Provisional Government. Coalition government of Russia after overthrow of Tsarism, March to November, 1917; first under Prince Georgi Lvov, later under Kerensky; overthrown by Bolsheviks.
Revolutionary Tribunal (Revtribunal). Special Soviet courts (1917-1922), which tried counterrevolutionary cases.
Russkaya Pravda. Political program of the Decembrists; drafted by Pestel; the Russian words mean “Russian truth.”
Sapropelite Committee. A scientific study group that sought to use bituminous lake-bottom ooze, or sapropel, as a fuel around 1920.
Schliisselburg.
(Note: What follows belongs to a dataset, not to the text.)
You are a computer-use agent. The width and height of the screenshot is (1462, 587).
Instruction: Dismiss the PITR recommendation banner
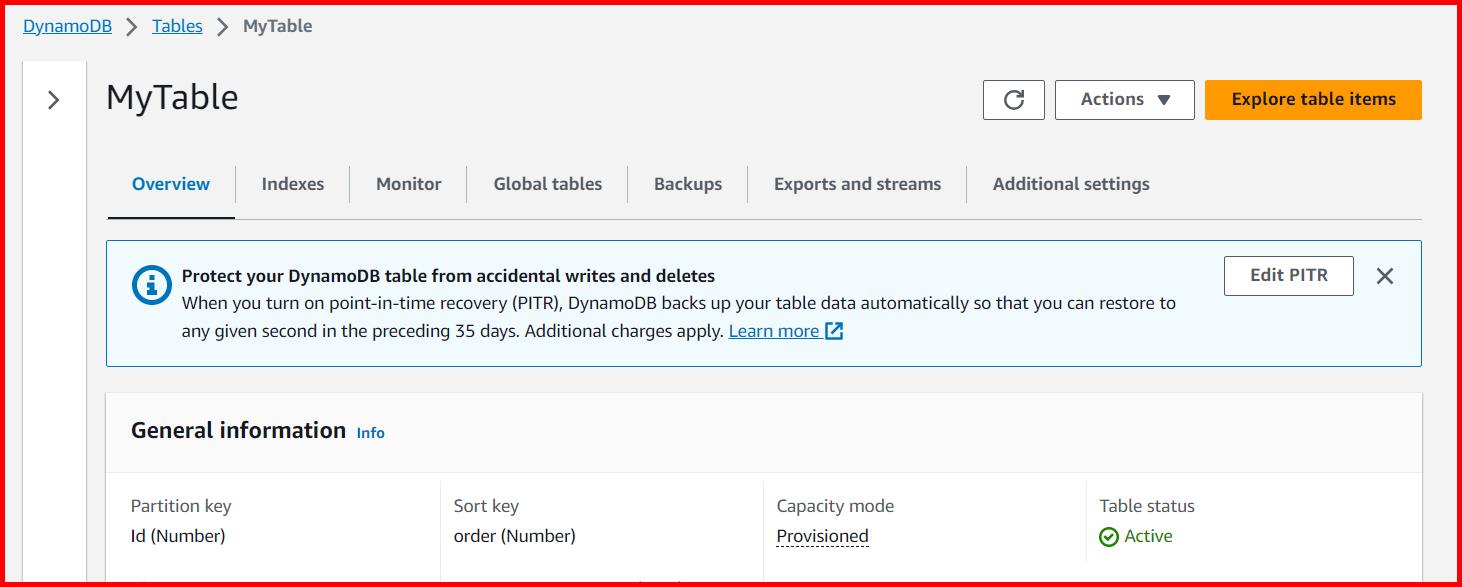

Fortress on Lake Ladoga, at outlet of Neva River; used as political prison under Tsars; now called Petrokrepost.
Schutzbund. Armed contingents of Austrian Social Democrats; members sought refuge in Soviet Union in 1934 after defeat in civil war.
Sharashka. Russian prison slang for a special research center in which the research scientists, specialists, and technicians are all prisoners under prison discipline.
Short Course. Familiar title of the standard Stalinist version of the history of the Soviet Communist Party; used as the official text from 1938 until after Stalin’s death in 1953.
SMERSH. Acronym for Soviet counterintelligence during World War II; stands for “death to spies.”
Smolny. Former girls’ school; Communist Party headquarters in Leningrad.
Socialist Revolutionary Party. Created in 1890’s out of several populist groups; split at first congress held in Finland in December, 1905, into right wing, opposed to terrorism, and left wing, favoring terrorism; SR’s played key role in Provisional Government; left wing cooperated briefly with Bolsheviks after Revolution.
Solovetsky Islands (colloquially known as Solovki). Island group in White Sea, with monasteries; used as place of exile for rebellious priests in Middle Ages; early forced-labor camp (SLON) after 1917 Revolution.
Sovinformburo. Soviet information agency in World War II.
Sovnarkom. See Council of People’s Commissars.
Special Board (Russian acronym: OSO). Three-man boards of People’s Commissariat of Internal Affairs, with powers to sentence “socially dangerous” persons without trial; abolished in 1953.
SR. See Socialist Revolutionary Party.
Stolypin car. A railroad car used to transport prisoners, named for P. A. Stolypin; also known in prison slang as vagonzak, for vagon zaklyuchennykh (prisoner car).
Supreme Council of the Economy. Highest industrial management agency in early years of Soviet regime; established in 1917; abolished 1932, when it was divided into industrial ministries.
Supreme Soviet. The national legislature of the Soviet Union, with counterparts in its constituent republics; meets usually twice a year to approve decisions taken by the Soviet leadership. Its lawmaking function is performed between sessions by the Presidium of the Supreme Soviet; nominally the highest state body in the Soviet Union.
Time of Troubles. A period of hardship and confusion during the Polish and Swedish invasions of Russia in the early seventeenth century.
Union Bureau. See Mensheviks.
UPK. Code of Criminal Procedure. See Codes.